物理的に、この王都からリリシア様の手が届かない場所まで逃げる。
あまりに無謀な最後の手段。
だが、これしか俺が人間としての尊厳を保ち、そして他人を巻き込まないための唯一の方法だった。
「やるしかない……!」
俺は覚悟を決めた。
問題は、どうやって逃げるかだ。
金も、コネも、特別なスキルもない。ただの学生が聖女という名の国家権力の一部から逃げ切れるのか?
いや、闇雲に逃げてもすぐに捕まる。
計画が必要だ。
長期的な視点に立った、緻密な計画が。
俺は机の上に一枚の羊皮紙を広げ、震える手でペンを握った。
【極秘】大脱走計画。
第一段階:準備フェーズ(期間:次の長期休暇まで)
* 資金調達
* なけなしの仕送りを切り詰める。昼食は一日おきに抜く。
* 貴族の端くれとしてのプライドは捨てる。放課後、裏で皿洗いや掃除などの日雇い仕事を探す。
* 不要な教科書や私物は市場で全て売り払う。
* スキル習得
* 図書館に入り浸り、『王国の地理』『サバイバル術入門』『薬草学の基礎』などを読破する。逃亡先の知識と、生き抜くための技術を頭に叩き込む。

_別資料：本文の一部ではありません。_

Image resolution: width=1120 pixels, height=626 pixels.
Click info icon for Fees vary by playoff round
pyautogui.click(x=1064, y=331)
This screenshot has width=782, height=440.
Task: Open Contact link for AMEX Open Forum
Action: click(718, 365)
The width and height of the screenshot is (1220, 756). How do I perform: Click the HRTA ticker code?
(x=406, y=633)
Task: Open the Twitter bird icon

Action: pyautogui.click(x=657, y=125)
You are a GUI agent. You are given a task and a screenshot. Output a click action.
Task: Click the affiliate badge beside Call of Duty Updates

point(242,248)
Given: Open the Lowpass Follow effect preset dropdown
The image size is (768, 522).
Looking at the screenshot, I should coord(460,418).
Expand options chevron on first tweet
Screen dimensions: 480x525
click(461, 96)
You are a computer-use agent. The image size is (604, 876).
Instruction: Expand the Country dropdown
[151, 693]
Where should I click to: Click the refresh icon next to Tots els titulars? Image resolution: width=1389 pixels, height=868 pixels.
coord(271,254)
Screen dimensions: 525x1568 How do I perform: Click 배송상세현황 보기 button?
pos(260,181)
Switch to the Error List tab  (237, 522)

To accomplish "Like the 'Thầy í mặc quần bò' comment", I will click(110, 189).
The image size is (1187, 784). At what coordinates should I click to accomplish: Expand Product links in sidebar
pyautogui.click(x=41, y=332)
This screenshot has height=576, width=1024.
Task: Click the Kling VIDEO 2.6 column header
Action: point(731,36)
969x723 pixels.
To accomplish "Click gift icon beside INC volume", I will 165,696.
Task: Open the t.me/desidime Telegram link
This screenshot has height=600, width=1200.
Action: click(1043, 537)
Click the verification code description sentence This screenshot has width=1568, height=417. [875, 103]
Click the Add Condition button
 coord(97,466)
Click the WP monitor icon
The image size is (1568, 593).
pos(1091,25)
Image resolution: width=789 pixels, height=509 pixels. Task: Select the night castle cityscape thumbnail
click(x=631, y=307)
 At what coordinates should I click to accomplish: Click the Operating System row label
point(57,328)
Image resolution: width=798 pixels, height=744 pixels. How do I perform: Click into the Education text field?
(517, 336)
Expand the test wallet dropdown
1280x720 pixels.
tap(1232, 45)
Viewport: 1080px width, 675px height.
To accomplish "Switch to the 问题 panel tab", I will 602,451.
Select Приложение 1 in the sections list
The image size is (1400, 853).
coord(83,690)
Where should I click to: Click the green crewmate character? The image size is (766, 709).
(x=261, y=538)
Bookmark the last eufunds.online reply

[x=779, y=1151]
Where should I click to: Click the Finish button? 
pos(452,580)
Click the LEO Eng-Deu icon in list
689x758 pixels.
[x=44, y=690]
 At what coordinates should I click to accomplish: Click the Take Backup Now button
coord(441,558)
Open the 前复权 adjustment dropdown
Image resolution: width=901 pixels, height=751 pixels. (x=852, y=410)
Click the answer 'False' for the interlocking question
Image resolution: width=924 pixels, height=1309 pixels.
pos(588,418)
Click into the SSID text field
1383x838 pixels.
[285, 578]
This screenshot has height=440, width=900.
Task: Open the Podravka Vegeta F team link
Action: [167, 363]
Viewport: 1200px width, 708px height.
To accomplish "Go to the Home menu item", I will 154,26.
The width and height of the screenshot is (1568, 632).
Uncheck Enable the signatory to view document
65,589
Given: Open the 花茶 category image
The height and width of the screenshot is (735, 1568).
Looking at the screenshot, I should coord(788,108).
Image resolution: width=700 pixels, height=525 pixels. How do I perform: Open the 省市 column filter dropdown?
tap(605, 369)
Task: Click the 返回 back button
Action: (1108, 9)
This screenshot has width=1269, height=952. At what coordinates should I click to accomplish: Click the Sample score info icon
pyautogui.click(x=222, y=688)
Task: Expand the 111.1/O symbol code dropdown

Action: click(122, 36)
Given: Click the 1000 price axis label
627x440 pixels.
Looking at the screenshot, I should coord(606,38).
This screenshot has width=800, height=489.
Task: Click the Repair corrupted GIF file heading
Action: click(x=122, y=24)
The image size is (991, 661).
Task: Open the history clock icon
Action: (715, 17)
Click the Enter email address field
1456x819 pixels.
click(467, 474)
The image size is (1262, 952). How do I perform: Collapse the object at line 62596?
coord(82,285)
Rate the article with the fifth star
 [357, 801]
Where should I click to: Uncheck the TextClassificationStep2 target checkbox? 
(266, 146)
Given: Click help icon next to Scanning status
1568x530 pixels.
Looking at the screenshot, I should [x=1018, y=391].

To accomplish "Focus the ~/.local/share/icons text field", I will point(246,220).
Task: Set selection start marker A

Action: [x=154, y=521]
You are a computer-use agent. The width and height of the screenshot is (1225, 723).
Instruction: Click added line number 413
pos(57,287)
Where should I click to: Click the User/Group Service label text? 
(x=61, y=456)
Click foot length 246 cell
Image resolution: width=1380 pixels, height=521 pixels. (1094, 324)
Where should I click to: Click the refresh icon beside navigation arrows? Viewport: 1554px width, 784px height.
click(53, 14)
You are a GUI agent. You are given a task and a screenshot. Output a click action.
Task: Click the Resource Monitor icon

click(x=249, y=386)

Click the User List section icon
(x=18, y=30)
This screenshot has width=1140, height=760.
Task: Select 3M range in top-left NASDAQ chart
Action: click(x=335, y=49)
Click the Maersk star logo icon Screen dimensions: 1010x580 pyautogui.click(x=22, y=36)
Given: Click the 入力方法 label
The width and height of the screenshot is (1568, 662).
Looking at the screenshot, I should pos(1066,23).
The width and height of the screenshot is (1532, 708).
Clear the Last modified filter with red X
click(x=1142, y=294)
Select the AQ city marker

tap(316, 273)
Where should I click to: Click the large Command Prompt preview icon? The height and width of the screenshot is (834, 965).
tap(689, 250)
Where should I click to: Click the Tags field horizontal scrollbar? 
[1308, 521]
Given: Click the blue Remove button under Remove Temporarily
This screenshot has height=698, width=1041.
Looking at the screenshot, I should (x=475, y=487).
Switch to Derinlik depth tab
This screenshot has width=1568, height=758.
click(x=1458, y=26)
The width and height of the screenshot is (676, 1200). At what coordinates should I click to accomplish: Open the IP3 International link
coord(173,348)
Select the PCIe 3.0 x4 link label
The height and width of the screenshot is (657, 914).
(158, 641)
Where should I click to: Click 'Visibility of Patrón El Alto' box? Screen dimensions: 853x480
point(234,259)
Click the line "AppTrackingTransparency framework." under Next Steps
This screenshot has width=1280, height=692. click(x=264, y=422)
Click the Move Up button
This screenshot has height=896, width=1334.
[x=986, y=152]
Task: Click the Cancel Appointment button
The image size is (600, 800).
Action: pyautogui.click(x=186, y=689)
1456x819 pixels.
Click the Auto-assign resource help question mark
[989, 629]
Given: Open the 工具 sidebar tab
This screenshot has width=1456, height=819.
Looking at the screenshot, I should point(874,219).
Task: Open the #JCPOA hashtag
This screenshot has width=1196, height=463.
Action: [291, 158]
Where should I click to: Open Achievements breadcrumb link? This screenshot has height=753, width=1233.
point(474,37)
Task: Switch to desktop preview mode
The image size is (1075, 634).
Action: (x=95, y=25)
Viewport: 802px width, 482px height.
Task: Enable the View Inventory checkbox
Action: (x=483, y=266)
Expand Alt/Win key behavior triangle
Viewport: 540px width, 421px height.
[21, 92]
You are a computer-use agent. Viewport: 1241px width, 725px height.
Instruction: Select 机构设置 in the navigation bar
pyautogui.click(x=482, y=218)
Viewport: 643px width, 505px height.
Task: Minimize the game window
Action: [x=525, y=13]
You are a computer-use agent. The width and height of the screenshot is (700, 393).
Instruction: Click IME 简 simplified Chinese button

* 学園の実習授業(測量術、野外活動など)を意図的に選択する。
これも全て逃げるための訓練だ。
* 目的地選定
* リリシア様がいる中央教会の影響力が、極めて弱い土地。
* 未開拓の辺境、鉱山町、あるいは国境付近の無法地帯。身分を隠して日雇い労働者として紛れ込める場所を探す。
第二段階:実行フェーズ(長期休暇、初日未明)
* 夜明け前に宿舎を抜け出し、最低限の荷物で王都を脱出。
* 街道は使わず、森や山を抜けながら目的地を目指す。
* 追っ手(絶対にいる)を警戒し、決して一つの村に長居しない。
……あまりに壮大で、あまりに無謀な計画。
成功する確率は、限りなく低いだろう。
一瞬、心がくじけそうになる。
実家で平凡に暮らしていた頃が、ひどく懐かしく思えた。だが、脳裏にレオ先輩の怯えた顔とリリシア様の恍惚とした笑みがよぎる。
――そうだ。俺は、逃げるんだ。
自分の自由のためだけじゃない。
これ以上、誰も俺のせいで不幸にしないために。
俺は羊皮紙をきつく握りしめた。
今まで何となく流されるままに生きてきた。貧乏貴族の三男という立場に不貞腐れ、誰かが道を指し示してくれるのを待っていた。
だが、今は違う。
初めて、自分の意志で自分の人生を切り開こうとしている。
たとえその先が、いばらの道だったとしても。
俺は窓の外を見た。遥か遠く、夕日に染まる山脈が広がっている。あの向こうに、俺の求める自由はあるのだろうか。
「待ってろよ、自由……今度こそ、この手で掴んでやる!」
人生を賭けた大脱走計画が、今、静かに幕を開けた。